*What the task asks*
Identify each line of the items below that contains the word "List", and copy every such line in full.

*Data lines*
********************

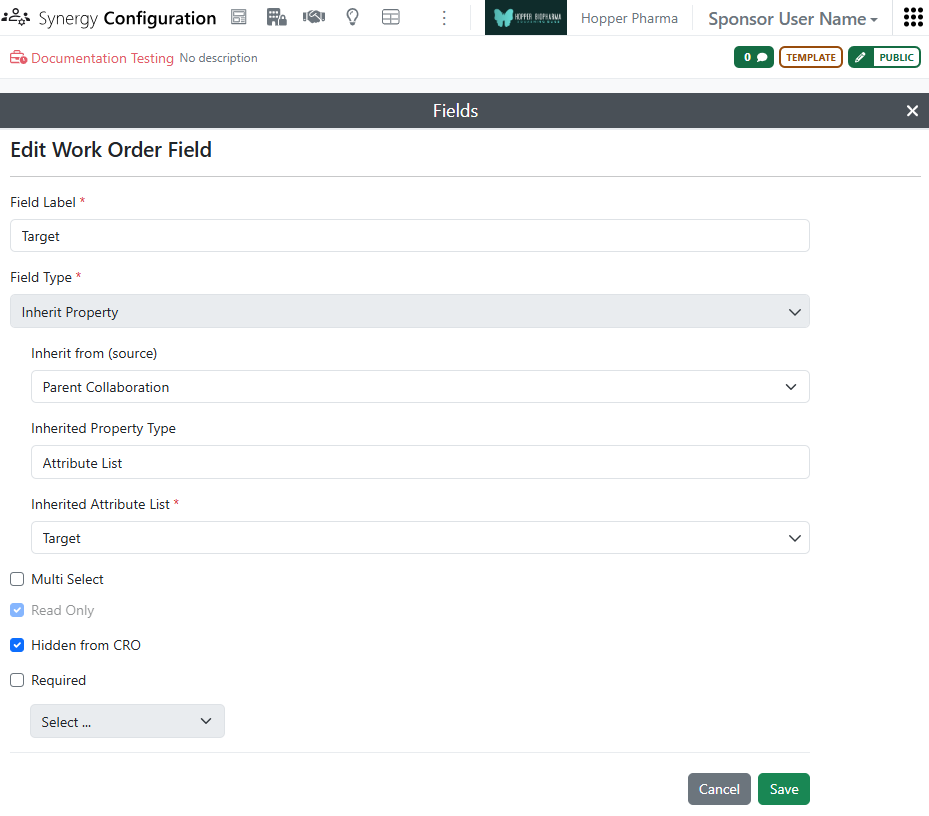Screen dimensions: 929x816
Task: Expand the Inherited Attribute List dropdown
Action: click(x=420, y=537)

********************

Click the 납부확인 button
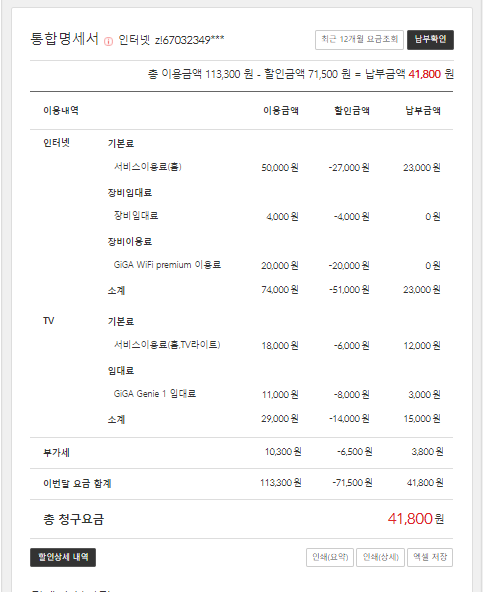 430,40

********************

*Result of the exercise*
Task: Expand the Inherited Attribute List dropdown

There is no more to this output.